Before 2021, Williams said, there was a point when Island Breeze appeared to have suspended operations and “I hoped it was the last we’d see of them.” When operations started up again, he said, the county filed suit.

Subduing the Smell

Residents at the exclusive Polo Condos have protested for years that the “skunky” smell of pot from Island Breeze wafts into their homes morning and night, especially in summer.

This May 2, county officials conducted their first odor inspection at Island Breeze; a report will be available in the coming weeks. Only five of the greenhouses were in active cultivation during the inspection, officials said. According to the condo board, that could explain why the smell has been much less noticeable during the past two months, although in cold weather, residents tend to keep their windows closed.

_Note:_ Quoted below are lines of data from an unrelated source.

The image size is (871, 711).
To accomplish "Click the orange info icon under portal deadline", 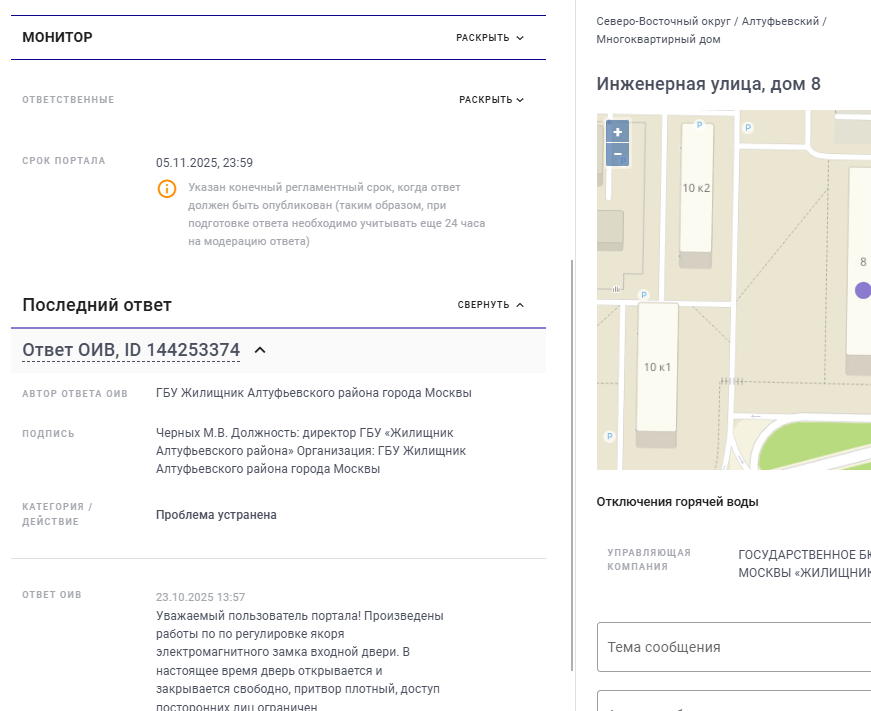I will (x=166, y=189).
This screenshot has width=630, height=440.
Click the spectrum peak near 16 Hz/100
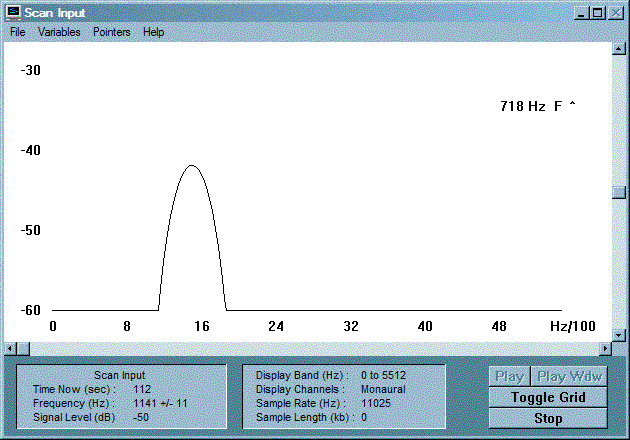(192, 166)
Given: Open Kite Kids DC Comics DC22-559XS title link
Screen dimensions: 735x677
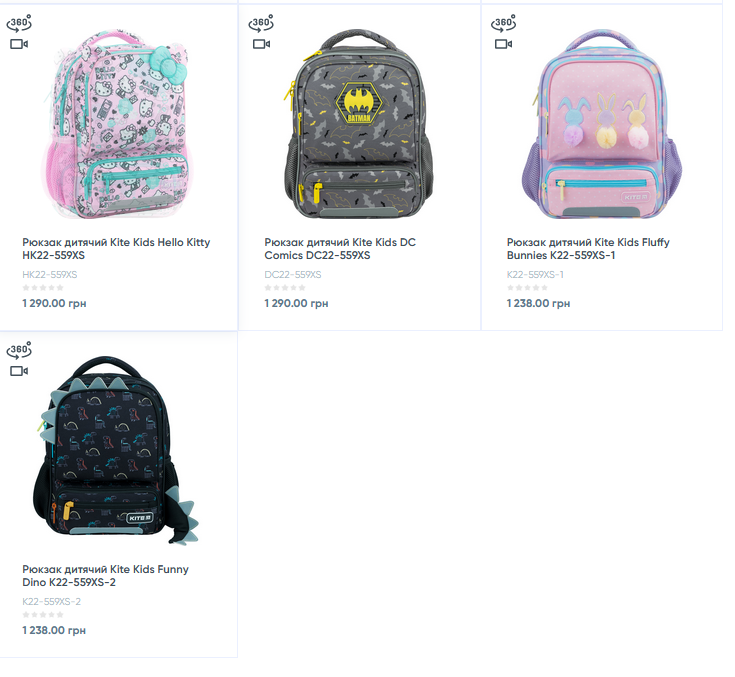Looking at the screenshot, I should [x=340, y=249].
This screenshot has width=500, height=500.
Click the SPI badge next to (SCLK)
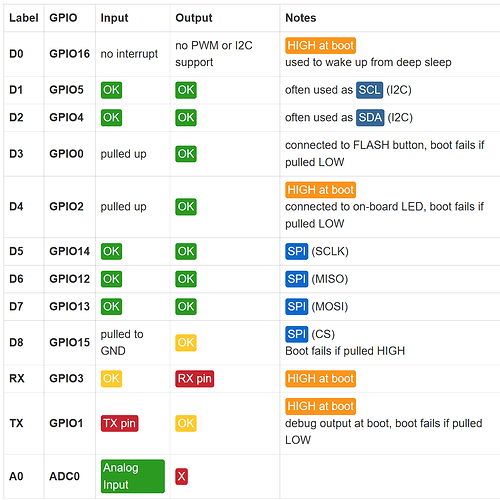pos(296,251)
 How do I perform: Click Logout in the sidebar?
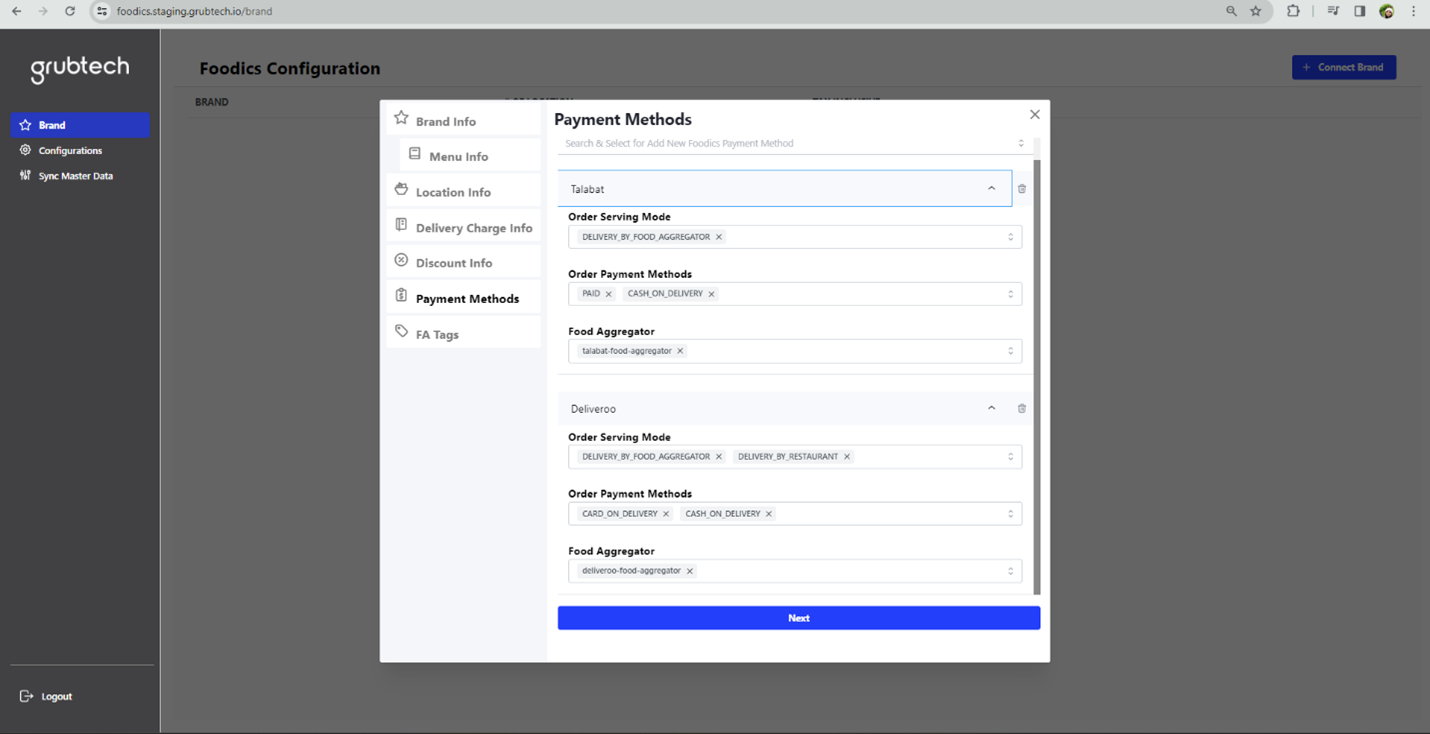56,696
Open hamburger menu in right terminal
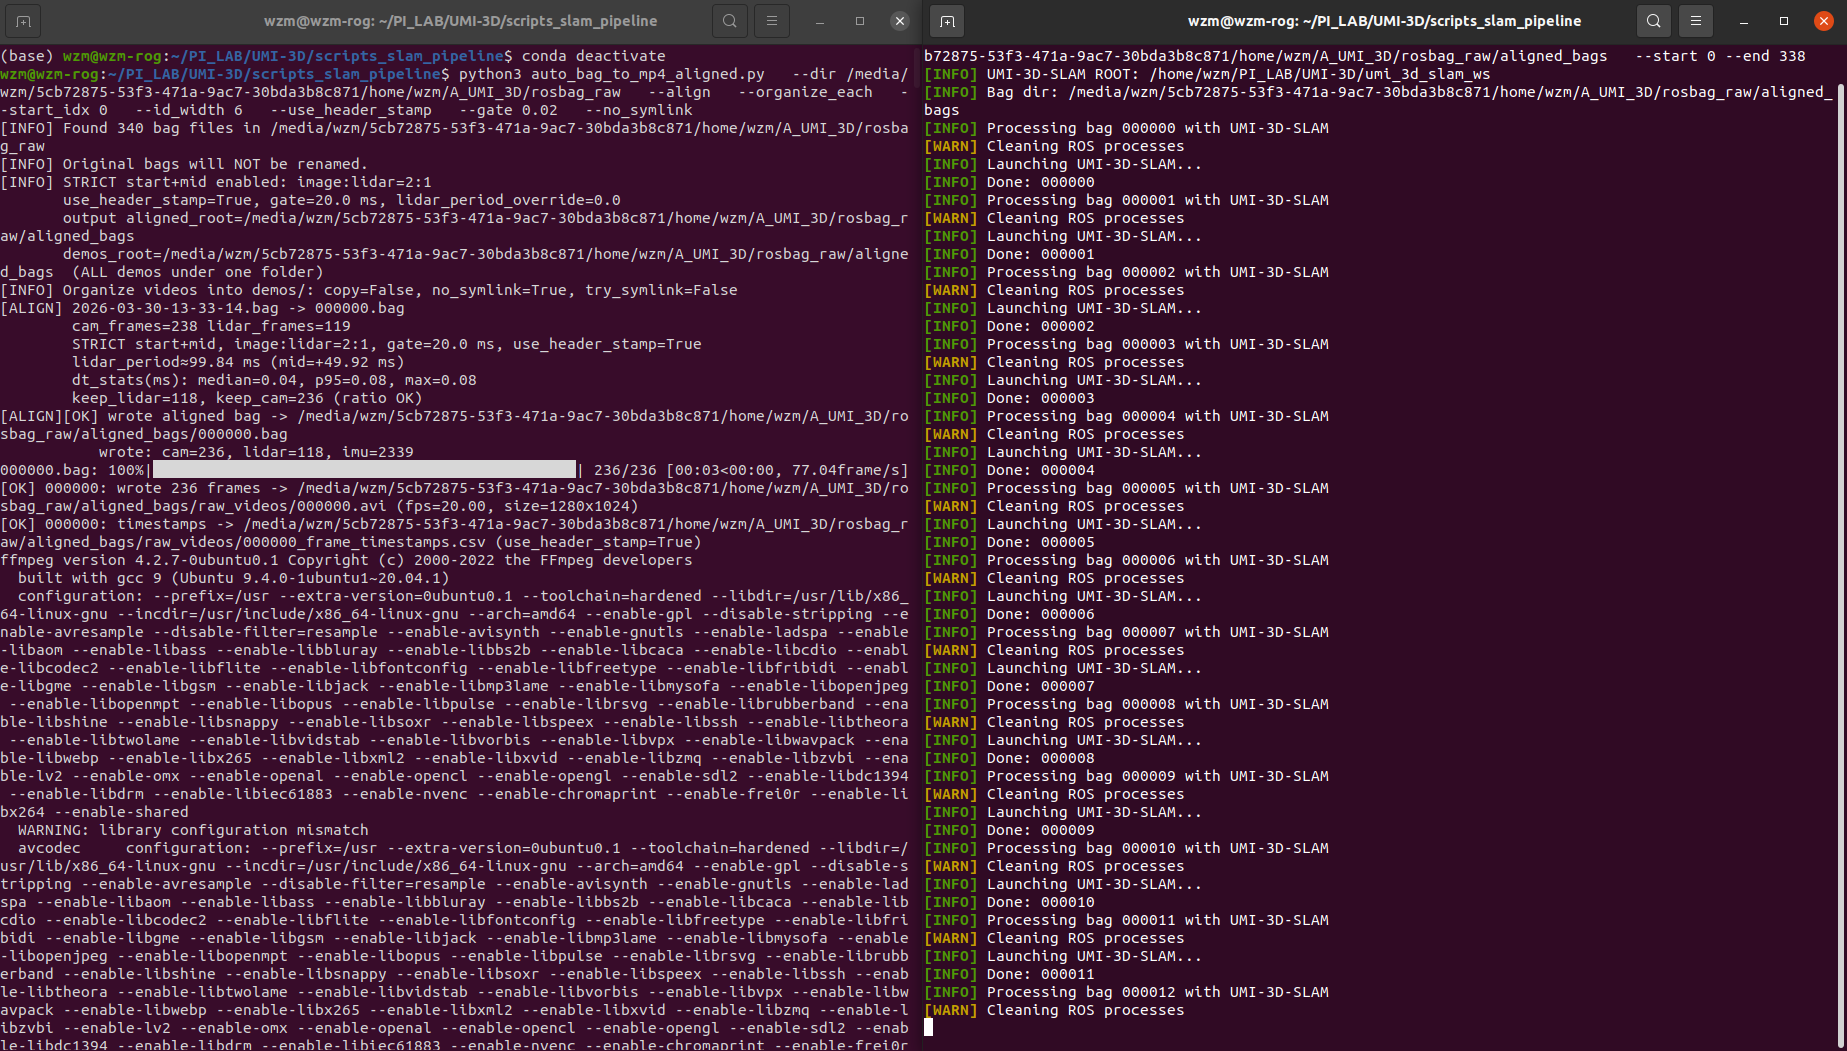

The permit for Island Breeze would require the installation of a Byers Scientific vapor-phase, or misting system, to mask or neutralize the smell of cannabis. That’s the most widely used odor-control system across 35 operations and 155 acres of cannabis in the valley. But over the years, many residents have complained that the perfume-y smell of the chemical mist bothers them just as much as the smell of cannabis.

Responding to the complaints, a few growers are now using or have pledged to transition in coming years to carbon filters, or “scrubbers,” to replace their misting systems. The scrubbers are installed inside the greenhouses to eliminate the smell of cannabis before it can escape through the roof vents. 

Last year, Coastal Blooms Inc., a group of cannabis operators in the valley, conducted an odor study at a greenhouse that they equipped with state-of-the-art Envinity scrubbers from the Netherlands. It showed that, on average, the scrubbers could eliminate 84 percent of the cannabis smell inside a greenhouse. Yet the county has not required the use of these or any other scrubbers, industry-wide. 

County records show that Island Breeze has been using a Byers vapor phase system since at least 2021. Before the county filed its lawsuit that year, an attorney for Byers informed the officials that Island Breeze was using the system only a few hours every day, or not at all, and was diluting the neutralizing chemicals with water.

“We want to make it clear that Byers Scientific will accept no responsibility for any odor-related issues with this facility,” said Michael D. Head in a June 16, 2021 email to Planning and Development.

After the lawsuit was filed, Head noted, Island Breeze began running its vapor system full-time.

Condo boardmembers say that as part of their permit appeal, they will bring up the cluster of cannabis operations at the western end of the valley and the expansion of Island Breeze from one greenhouse in 2017 to 13 greenhouses today.

Just 700 feet to the southeast of the Polo Condos is Vista Verde Farms, a 13-acre grow that was approved for a permit at 3450 Via Real but is not yet up and running. Vista Verde has been required to install scrubbers but is allowed to fall back on a misting system, if necessary.

“It’s going to be hard for any odor technology to defeat the amount of cannabis being grown in the western end of the valley,” Brickley said.

Two years ago, a Santa Barbara County Superior Court judge ruled that the county’s policies, ordinances, and environmental review allowed for clusters of cannabis grows and the expansion of medicinal grows.

“It’s very frustrating,” Mannoia said. “The legalization of marijuana is the law; we understand that. But when it begins to cause problems, it’s very difficult to retain a sense of the good faith of those who represent us. Every time we do what we’re told to do, it seems to come to naught.”

Melinda Burns is an investigative journalist with 40 years of experience covering immigration, water, science, and the environment. As a community service, she offers her report to multiple publications in Santa Barbara County, at the same time, for free.